◆ Your objective: Copy word for word, please, the lines of the entries below running from the one containing "This screenshot has width=840, height=434." to the one containing "Given: Sort by the Position column header", both ends included.
——
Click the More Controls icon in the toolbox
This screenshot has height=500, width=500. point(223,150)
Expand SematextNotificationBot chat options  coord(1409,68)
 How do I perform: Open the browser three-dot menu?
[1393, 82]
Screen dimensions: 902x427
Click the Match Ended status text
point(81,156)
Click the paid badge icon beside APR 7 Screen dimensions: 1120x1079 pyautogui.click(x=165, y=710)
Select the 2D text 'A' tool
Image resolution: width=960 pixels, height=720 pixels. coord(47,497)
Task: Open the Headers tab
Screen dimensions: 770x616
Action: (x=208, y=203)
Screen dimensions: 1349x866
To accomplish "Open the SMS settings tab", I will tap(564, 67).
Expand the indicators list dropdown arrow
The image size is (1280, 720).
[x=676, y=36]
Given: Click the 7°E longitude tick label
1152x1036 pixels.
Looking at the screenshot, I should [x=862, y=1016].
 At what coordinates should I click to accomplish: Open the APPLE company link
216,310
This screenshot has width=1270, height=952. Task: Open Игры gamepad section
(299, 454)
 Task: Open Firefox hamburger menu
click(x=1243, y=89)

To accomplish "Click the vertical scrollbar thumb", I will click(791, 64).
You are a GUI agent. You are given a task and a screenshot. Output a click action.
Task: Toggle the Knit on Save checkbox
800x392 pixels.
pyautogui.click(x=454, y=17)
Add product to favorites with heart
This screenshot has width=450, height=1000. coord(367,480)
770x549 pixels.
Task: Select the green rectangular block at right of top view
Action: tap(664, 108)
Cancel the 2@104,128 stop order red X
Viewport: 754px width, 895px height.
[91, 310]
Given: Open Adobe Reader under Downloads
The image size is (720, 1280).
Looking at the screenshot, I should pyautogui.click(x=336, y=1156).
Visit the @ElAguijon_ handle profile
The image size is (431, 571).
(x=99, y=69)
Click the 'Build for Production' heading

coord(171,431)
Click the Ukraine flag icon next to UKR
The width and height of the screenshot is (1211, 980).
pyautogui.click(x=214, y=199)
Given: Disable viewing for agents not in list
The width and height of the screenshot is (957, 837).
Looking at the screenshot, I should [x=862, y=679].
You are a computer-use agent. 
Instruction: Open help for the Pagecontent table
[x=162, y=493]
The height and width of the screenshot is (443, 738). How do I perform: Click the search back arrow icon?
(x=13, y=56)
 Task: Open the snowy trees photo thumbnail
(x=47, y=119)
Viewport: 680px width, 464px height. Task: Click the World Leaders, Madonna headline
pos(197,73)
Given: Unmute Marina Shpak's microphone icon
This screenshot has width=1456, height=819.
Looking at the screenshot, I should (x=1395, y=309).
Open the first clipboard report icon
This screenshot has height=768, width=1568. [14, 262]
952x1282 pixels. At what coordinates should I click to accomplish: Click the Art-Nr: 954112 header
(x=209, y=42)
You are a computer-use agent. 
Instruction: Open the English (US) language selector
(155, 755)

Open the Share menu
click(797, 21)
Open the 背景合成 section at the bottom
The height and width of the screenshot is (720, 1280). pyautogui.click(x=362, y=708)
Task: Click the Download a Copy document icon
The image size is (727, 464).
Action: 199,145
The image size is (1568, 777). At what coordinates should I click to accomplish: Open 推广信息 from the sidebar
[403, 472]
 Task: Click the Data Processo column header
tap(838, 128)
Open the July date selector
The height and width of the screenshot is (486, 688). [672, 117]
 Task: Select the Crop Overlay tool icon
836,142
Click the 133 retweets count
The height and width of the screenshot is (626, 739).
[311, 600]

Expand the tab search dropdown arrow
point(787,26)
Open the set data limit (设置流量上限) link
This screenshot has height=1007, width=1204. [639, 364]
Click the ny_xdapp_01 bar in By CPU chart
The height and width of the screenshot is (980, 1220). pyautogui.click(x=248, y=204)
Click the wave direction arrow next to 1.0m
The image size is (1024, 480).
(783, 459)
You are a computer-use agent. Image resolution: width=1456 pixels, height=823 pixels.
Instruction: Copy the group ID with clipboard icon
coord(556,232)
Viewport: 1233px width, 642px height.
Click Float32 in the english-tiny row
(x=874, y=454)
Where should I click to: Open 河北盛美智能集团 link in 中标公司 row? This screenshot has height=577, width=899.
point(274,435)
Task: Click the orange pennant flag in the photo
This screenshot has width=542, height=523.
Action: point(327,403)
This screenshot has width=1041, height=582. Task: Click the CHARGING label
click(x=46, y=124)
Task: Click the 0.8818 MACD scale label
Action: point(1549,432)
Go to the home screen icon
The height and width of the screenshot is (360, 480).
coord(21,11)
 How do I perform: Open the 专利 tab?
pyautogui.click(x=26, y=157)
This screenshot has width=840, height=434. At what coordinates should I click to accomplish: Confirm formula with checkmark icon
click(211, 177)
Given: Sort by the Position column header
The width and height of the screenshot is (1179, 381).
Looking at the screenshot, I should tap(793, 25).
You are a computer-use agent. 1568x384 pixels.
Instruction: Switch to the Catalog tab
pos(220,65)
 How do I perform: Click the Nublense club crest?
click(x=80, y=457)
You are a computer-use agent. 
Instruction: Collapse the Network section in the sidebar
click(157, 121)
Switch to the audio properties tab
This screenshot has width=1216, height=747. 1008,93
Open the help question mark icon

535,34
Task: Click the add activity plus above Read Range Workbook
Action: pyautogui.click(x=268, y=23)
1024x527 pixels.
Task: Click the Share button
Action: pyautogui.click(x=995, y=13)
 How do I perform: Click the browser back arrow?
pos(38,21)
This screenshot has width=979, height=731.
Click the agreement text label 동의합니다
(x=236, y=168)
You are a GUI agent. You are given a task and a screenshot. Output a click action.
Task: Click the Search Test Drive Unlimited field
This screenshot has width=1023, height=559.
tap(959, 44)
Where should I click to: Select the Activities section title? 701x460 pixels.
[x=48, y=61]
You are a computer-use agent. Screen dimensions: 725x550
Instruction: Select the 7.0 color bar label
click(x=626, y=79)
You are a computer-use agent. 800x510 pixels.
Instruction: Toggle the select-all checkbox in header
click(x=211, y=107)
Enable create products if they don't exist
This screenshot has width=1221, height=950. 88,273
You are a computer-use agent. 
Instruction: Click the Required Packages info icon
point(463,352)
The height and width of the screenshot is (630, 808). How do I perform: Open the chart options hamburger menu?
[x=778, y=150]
——
◆ Exercise output:
This screenshot has width=840, height=434. At what coordinates should I click to accomplish: Confirm formula with checkmark icon
click(211, 177)
Given: Sort by the Position column header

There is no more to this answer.